== Segment start ==

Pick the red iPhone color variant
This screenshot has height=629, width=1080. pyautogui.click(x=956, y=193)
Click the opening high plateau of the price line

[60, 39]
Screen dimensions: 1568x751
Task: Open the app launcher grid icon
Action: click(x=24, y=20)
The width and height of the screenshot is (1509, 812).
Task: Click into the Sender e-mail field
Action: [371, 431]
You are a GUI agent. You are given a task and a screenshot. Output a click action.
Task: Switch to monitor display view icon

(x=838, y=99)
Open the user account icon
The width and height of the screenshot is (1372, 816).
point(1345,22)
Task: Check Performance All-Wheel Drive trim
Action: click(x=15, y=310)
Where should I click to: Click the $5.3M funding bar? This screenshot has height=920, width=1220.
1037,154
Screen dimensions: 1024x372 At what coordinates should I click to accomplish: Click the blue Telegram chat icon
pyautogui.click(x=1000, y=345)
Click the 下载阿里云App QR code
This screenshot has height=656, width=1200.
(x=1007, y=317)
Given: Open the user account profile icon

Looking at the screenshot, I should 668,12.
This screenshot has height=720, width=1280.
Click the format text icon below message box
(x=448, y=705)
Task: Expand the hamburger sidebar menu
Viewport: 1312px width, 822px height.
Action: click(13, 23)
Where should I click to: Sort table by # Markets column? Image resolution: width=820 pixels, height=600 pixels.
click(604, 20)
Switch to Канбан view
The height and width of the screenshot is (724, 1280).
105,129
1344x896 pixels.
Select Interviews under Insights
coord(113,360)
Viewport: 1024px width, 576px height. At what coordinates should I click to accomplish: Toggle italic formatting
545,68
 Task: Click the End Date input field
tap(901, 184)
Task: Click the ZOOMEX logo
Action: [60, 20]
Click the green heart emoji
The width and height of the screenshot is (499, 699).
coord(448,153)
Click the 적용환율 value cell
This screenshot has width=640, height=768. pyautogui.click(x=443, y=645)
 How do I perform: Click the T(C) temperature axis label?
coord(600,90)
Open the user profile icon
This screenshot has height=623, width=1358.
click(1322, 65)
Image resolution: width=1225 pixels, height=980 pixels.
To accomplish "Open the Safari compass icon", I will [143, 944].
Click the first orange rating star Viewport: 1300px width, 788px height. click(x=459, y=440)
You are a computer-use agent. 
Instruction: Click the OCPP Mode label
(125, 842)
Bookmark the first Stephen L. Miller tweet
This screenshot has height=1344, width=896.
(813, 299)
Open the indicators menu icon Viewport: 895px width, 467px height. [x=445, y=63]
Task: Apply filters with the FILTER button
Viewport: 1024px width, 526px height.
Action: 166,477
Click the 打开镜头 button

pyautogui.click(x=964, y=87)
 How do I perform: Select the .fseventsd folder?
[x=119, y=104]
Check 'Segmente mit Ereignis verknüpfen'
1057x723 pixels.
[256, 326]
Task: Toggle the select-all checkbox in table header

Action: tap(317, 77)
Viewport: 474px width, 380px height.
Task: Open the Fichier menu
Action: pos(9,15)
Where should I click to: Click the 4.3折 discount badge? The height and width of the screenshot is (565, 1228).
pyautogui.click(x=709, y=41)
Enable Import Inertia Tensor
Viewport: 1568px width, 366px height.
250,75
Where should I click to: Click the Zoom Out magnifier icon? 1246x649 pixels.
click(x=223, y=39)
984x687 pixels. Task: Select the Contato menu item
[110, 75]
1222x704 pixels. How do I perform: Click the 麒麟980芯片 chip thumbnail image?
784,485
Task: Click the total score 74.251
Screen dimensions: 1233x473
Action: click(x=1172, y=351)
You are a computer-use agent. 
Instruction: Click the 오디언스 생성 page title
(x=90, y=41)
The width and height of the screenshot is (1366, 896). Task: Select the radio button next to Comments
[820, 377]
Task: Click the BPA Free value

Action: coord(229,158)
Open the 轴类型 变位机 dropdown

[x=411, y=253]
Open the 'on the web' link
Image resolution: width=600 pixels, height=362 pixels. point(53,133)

== Segment end ==

**Exercise description**
Take the lines above and retype all of them exactly.

**Answer to this problem**
Pick the red iPhone color variant
This screenshot has height=629, width=1080. pyautogui.click(x=956, y=193)
Click the opening high plateau of the price line

[60, 39]
Screen dimensions: 1568x751
Task: Open the app launcher grid icon
Action: click(x=24, y=20)
The width and height of the screenshot is (1509, 812).
Task: Click into the Sender e-mail field
Action: [371, 431]
You are a GUI agent. You are given a task and a screenshot. Output a click action.
Task: Switch to monitor display view icon

(x=838, y=99)
Open the user account icon
The width and height of the screenshot is (1372, 816).
point(1345,22)
Task: Check Performance All-Wheel Drive trim
Action: click(x=15, y=310)
Where should I click to: Click the $5.3M funding bar? This screenshot has height=920, width=1220.
1037,154
Screen dimensions: 1024x372 At what coordinates should I click to accomplish: Click the blue Telegram chat icon
pyautogui.click(x=1000, y=345)
Click the 下载阿里云App QR code
This screenshot has height=656, width=1200.
(x=1007, y=317)
Given: Open the user account profile icon

Looking at the screenshot, I should 668,12.
This screenshot has height=720, width=1280.
Click the format text icon below message box
(x=448, y=705)
Task: Expand the hamburger sidebar menu
Viewport: 1312px width, 822px height.
Action: click(13, 23)
Where should I click to: Sort table by # Markets column? Image resolution: width=820 pixels, height=600 pixels.
click(604, 20)
Switch to Канбан view
The height and width of the screenshot is (724, 1280).
105,129
1344x896 pixels.
Select Interviews under Insights
coord(113,360)
Viewport: 1024px width, 576px height. At what coordinates should I click to accomplish: Toggle italic formatting
545,68
 Task: Click the End Date input field
tap(901, 184)
Task: Click the ZOOMEX logo
Action: [60, 20]
Click the green heart emoji
The width and height of the screenshot is (499, 699).
coord(448,153)
Click the 적용환율 value cell
This screenshot has width=640, height=768. pyautogui.click(x=443, y=645)
 How do I perform: Click the T(C) temperature axis label?
coord(600,90)
Open the user profile icon
This screenshot has height=623, width=1358.
click(1322, 65)
Image resolution: width=1225 pixels, height=980 pixels.
To accomplish "Open the Safari compass icon", I will [143, 944].
Click the first orange rating star Viewport: 1300px width, 788px height. click(x=459, y=440)
You are a computer-use agent. 
Instruction: Click the OCPP Mode label
(125, 842)
Bookmark the first Stephen L. Miller tweet
This screenshot has height=1344, width=896.
(813, 299)
Open the indicators menu icon Viewport: 895px width, 467px height. [x=445, y=63]
Task: Apply filters with the FILTER button
Viewport: 1024px width, 526px height.
Action: 166,477
Click the 打开镜头 button

pyautogui.click(x=964, y=87)
 How do I perform: Select the .fseventsd folder?
[x=119, y=104]
Check 'Segmente mit Ereignis verknüpfen'
1057x723 pixels.
[256, 326]
Task: Toggle the select-all checkbox in table header

Action: tap(317, 77)
Viewport: 474px width, 380px height.
Task: Open the Fichier menu
Action: pos(9,15)
Where should I click to: Click the 4.3折 discount badge? The height and width of the screenshot is (565, 1228).
pyautogui.click(x=709, y=41)
Enable Import Inertia Tensor
Viewport: 1568px width, 366px height.
250,75
Where should I click to: Click the Zoom Out magnifier icon? 1246x649 pixels.
click(x=223, y=39)
984x687 pixels. Task: Select the Contato menu item
[110, 75]
1222x704 pixels. How do I perform: Click the 麒麟980芯片 chip thumbnail image?
784,485
Task: Click the total score 74.251
Screen dimensions: 1233x473
Action: click(x=1172, y=351)
You are a computer-use agent. 
Instruction: Click the 오디언스 생성 page title
(x=90, y=41)
The width and height of the screenshot is (1366, 896). Task: Select the radio button next to Comments
[820, 377]
Task: Click the BPA Free value

Action: coord(229,158)
Open the 轴类型 变位机 dropdown

[x=411, y=253]
Open the 'on the web' link
Image resolution: width=600 pixels, height=362 pixels. point(53,133)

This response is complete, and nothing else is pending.